Por su parte, Stefan Zweig recordó, una vez se convirtió en “refugiado”, en uno de aquellos “hombres privados de derechos y sin patria”, los tiempos anteriores a la I Guerra Mundial, en los que las fronteras “no representaban más que líneas simbólicas que se cruzaban con la misma despreocupación que el meridiano de Greenwich”. En sus memorias, significativamente tituladas El mundo de ayer, escribió:

“Uno tenía que hacerse retratar de la derecha y la izquierda, de cara y de perfil, cortarse el pelo de modo que se le vieran las orejas, dejar las huellas dactilares, primero las del pulgar, luego las de todos los demás dedos; además, era necesario presentar certificados de toda clase: de salud, de vacunación y buena conducta, cartas de recomendación, invitaciones y direcciones de parientes, garantías morales y económicas, rellenar formularios y firmar tres o cuatro copias, y con que faltara uno solo de ese montón de papeles, uno estaba perdido”.

A renglón seguido, Zweig añade: “Parecen bagatelas.

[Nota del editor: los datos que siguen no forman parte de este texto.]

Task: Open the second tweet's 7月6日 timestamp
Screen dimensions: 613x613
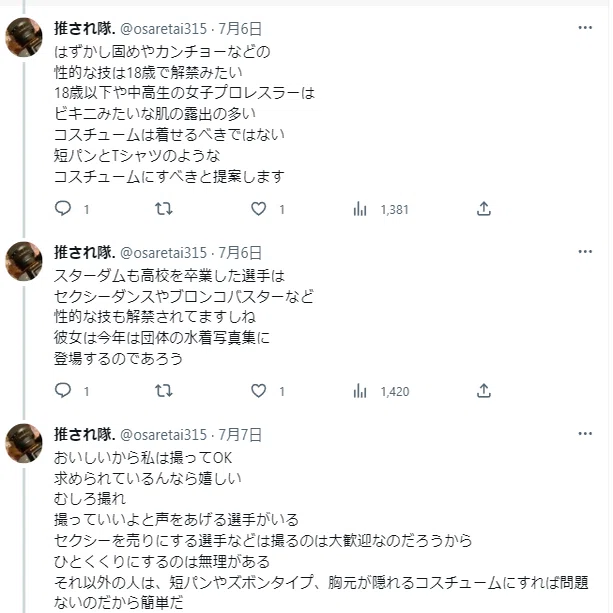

Y a primera vista puede parecer mezquino por mi parte que las mencione”. Por eso intenta explicarse, mostrar lo que aquellas aparentes minucias ocultaban:

“Constantemente se nos hacía notar que nosotros, que habíamos nacido con un alma libre, éramos objetos y no sujetos, que no teníamos derecho a nada y todo se nos concedía por gracia administrativa. Constantemente éramos interrogados, registrados, numerados, fichados y marcados, yo todavía hoy –como hombre incorregible que soy, de una época más libre y ciudadano de una república mundial ideal– considero un estigma los sellos de mi pasaporte y una humillación las preguntas y los registros. Son bagatelas, sólo bagatelas, lo sé, bagatelas en una época en la que el valor de una vida humana ha caído con mayor rapidez aún que cualquier moneda. Pero sólo si se deja constancia de estos pequeños síntomas, una época posterior podrá determinar el diagnóstico clínico correcto de las circunstancias que desembocaron en el trastorno espiritual que sufrió nuestro mundo entre las dos guerras mundiales”.

En las cartas que Casares Quiroga remitió a su hija se puede descubrir hasta qué punto le resultaba lacerante su condición de exiliado, de hombre sin patria y sin derechos, pendiente de la concesión de la gracia administrativa de los papeles que le permitiesen viajar o instalarse en un país. Esa conciencia la asumió María Victoria Casares Pérez que, tantas décadas después de haberse convertido en Maria Casarès, titula sus memorias con el nombre del documento expedido por la prefectura de policía que le había permitido vivir en Francia. Ver en estos pormenores únicamente un fastidioso engorro burocrático impide la justa comprensión del inherente problema de identidad que, en mayor o menor grado, tiene que afrontar cualquier exiliado; que, desde luego, constituye uno de los ejes del ejercicio memorialístico de María Casares en Residente privilegiada (Barcelona, Argos Vergara, 1981), y que, por otra parte, Stefan Zweig definió de un modo tan conciso como elocuente:

“Y no dudo en reconocer que, desde el día en que tuve que vivir con documentos o pasaporte extraños, no volví a sentirme del todo yo mismo. Una parte de la identidad natural de mi “yo” original y auténtico quedó destruida para siempre. […] De nada me ha servido educar al corazón durante medio siglo para que latiera como el de un citoyen du monde. No, el día en que perdí el pasaporte descubrí, a los cincuenta y ocho años, que con la patria uno pierde algo más que un pedazo de tierra limitado por unas fronteras”.

Los exiliados europeos de las primeras décadas del siglo XX fueron, quizás, los primeros en alcanzar la dolorosa comprensión de lo que significaba el advenimiento de un mundo dividido por fronteras blindadas, un mundo que todavía es el de hoy.

Fotografía: Casares Quiroga talking to Catalonian politicians. France, April 1946. Photographer: Ralph Morse. LIFE IMAGES.